Proprietário é responsável por qualquer dívida de condomínio

O atual proprietário, apenas com base na legislação processual civil, pretendia ser excluído da lide, com o chamamento, ao pólo passivo, dos antigos proprietários, sob o argumento de que deles seria a responsabilidade por conta do período da constituição da dívida (antes da aquisição).

Por Rodrigo Giordano de Castro.

Em recente decisão que poderá repercutir de maneira a pacificar entendimento, o Tribunal de Justiça do Estado de Santa Catarina determinou que o atual proprietário é obrigado a pagar dívida de condomínio do antigo proprietário.
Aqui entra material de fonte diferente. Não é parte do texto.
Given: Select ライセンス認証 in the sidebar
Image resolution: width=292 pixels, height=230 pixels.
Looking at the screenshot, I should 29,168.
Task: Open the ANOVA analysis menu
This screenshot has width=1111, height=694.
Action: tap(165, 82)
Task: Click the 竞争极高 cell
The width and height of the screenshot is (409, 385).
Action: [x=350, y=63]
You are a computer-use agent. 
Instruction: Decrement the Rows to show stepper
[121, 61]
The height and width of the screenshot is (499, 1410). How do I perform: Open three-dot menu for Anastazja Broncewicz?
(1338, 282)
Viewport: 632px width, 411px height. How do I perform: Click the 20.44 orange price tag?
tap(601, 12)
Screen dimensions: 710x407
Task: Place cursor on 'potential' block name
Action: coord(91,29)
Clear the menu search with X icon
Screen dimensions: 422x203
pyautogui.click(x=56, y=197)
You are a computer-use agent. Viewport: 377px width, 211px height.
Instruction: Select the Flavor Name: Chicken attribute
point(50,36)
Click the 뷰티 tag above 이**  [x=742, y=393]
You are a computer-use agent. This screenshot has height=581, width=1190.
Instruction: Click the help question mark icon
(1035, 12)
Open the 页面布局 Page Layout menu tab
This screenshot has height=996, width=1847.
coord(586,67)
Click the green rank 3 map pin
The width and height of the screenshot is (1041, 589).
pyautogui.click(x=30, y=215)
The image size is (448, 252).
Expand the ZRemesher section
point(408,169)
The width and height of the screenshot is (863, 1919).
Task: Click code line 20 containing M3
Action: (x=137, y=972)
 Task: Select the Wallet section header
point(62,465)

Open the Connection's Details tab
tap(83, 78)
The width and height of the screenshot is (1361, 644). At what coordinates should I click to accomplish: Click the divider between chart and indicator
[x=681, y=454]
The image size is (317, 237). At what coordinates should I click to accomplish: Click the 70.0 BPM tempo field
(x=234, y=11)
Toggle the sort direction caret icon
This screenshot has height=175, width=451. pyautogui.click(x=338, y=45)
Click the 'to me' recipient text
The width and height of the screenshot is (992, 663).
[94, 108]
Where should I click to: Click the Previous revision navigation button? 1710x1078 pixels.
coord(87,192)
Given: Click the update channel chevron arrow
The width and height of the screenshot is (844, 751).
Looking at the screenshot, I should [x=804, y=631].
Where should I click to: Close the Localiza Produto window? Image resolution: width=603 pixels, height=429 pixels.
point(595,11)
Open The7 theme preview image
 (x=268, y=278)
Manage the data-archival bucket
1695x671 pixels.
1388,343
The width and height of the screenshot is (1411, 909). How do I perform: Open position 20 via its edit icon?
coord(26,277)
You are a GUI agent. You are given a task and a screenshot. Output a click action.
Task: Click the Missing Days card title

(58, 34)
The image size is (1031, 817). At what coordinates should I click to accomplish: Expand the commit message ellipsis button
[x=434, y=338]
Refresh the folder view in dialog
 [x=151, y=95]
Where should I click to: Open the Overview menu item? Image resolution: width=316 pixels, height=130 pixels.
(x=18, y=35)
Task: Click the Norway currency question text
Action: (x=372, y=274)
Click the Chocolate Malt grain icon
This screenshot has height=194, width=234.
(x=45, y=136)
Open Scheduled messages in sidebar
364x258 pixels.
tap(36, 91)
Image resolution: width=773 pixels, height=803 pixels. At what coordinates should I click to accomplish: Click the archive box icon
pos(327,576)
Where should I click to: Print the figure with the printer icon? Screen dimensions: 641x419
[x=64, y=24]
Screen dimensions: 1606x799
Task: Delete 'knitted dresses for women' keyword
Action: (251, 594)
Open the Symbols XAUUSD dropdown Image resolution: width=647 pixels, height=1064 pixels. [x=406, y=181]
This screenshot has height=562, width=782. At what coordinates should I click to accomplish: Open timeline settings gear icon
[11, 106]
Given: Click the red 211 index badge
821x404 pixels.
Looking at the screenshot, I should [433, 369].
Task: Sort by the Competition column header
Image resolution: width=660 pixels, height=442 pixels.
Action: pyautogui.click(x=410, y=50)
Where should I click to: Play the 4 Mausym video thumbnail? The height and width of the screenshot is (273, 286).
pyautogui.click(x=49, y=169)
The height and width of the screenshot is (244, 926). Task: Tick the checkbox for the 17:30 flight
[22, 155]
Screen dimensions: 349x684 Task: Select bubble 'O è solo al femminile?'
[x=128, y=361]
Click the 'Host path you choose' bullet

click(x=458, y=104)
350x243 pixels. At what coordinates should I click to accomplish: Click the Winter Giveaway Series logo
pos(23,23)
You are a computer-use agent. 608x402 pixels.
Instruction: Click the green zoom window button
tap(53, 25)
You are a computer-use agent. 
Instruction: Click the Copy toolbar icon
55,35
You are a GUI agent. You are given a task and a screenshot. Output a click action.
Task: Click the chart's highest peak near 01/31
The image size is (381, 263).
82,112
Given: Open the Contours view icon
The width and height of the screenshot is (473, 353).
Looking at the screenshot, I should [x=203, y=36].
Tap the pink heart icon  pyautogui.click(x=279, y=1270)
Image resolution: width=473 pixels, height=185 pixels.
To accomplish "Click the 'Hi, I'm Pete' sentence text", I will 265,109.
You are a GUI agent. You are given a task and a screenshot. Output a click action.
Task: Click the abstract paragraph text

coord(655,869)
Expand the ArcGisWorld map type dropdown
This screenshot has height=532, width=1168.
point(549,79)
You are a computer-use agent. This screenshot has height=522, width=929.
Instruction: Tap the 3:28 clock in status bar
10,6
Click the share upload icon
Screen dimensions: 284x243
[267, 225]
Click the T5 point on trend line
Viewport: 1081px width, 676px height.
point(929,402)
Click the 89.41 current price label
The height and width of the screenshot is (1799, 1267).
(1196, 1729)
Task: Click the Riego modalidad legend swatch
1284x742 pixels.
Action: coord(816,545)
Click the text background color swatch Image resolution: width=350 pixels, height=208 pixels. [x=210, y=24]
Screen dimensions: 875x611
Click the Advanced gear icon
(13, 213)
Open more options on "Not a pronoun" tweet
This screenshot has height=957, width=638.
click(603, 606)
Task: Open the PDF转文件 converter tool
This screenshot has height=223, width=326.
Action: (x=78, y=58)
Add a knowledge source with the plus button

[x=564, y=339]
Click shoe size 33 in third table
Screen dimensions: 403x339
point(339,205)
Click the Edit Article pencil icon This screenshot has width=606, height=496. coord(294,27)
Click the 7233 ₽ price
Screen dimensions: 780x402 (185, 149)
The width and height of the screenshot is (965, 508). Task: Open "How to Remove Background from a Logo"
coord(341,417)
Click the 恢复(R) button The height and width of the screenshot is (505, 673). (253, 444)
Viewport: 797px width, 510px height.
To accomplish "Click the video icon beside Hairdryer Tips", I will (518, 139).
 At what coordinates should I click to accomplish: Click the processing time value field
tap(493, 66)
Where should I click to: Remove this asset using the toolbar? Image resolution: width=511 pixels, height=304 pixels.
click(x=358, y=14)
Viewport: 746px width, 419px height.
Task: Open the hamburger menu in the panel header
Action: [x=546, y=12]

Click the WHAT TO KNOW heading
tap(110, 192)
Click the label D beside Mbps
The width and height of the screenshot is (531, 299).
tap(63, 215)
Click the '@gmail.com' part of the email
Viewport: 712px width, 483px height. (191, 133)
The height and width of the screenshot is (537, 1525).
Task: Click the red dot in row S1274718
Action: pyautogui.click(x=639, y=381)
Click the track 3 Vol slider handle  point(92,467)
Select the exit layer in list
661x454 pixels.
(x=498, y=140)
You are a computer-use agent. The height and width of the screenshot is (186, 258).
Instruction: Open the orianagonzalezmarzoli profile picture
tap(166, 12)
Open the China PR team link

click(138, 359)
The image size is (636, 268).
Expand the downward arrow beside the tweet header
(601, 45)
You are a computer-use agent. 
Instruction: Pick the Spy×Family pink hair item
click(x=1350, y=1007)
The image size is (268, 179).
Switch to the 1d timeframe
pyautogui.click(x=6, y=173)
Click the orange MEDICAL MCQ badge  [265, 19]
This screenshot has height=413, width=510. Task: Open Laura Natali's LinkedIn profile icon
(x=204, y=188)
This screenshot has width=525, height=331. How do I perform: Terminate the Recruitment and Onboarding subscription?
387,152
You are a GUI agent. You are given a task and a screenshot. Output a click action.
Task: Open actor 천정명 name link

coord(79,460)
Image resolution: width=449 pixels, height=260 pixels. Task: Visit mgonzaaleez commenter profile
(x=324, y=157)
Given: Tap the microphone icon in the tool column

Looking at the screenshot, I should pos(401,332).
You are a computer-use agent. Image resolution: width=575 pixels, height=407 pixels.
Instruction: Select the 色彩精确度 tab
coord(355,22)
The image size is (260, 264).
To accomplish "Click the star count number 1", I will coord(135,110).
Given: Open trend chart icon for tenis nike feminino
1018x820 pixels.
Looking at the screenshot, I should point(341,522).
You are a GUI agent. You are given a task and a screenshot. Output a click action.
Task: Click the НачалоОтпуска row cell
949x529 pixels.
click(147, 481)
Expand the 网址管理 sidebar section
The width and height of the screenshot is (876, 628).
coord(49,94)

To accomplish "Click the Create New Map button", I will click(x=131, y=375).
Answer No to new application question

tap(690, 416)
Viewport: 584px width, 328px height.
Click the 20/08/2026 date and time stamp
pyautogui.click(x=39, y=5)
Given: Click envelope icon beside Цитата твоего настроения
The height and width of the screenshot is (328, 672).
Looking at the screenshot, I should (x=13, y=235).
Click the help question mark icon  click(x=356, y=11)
Isso porque o Tribunal rejeitou a preliminar de ilegitimidade passiva argüida por atual proprietário de apartamento que é cobrado pelo condomínio acerca de cotas condominiais não adimplidas pelo antigo proprietário.

O atual proprietário, apenas com base na legislação processual civil, pretendia ser excluído da lide, com o chamamento, ao pólo passivo, dos antigos proprietários, sob o argumento de que deles seria a responsabilidade por conta do período da constituição da dívida (antes da aquisição).

Entretanto, tal qual acontece com as dívidas fiscais relativas ao imóvel, a cobrança de cota condominial é obrigação que acompanha o bem. Chamada de propter rem, esta é a obrigação na qual o devedor, por ser titular do direito sobre a coisa, fica sujeito a uma determinada prestação. Ser titular do direito é o que o faz devedor da determinada prestação.

Essa decisão deve ser sopesada no sentido de que todos os cuidados na fase de avaliação da regularidade do imóvel e de sua documentação devem ser adotados em grau máximo, acompanhado de uma concisa e objetiva promessa de venda e compra de imóvel. Até porque se houvesse previsão expressa no pacto que selou a aquisição do bem objeto da ação em comentário, a denunciação da lide, pelos parâmetros estipulados pelo Código de Processo Civil, poderia ser mais facilmente aceita.

O entendimento acima exposto reforça ainda mais a posição de cobrança, por parte dos condomínios, das cotas em atraso – aliada à possibilidade de indicação a protesto das dívidas condominiais. Essa é mais uma ferramenta posta à disposição da administração predial para reduzir os níveis de inadimplemento e não imputar, de forma injusta, aos demais condôminos, a diluição do déficit de caixa causado pelos vizinhos que são maus pagadores e, ainda, acreditam estarem longe do alcance das decisões judiciais. Não é demais lembrar que a dívida decorrente das cotas de condomínio permite seja a unidade levada a leilão judicial.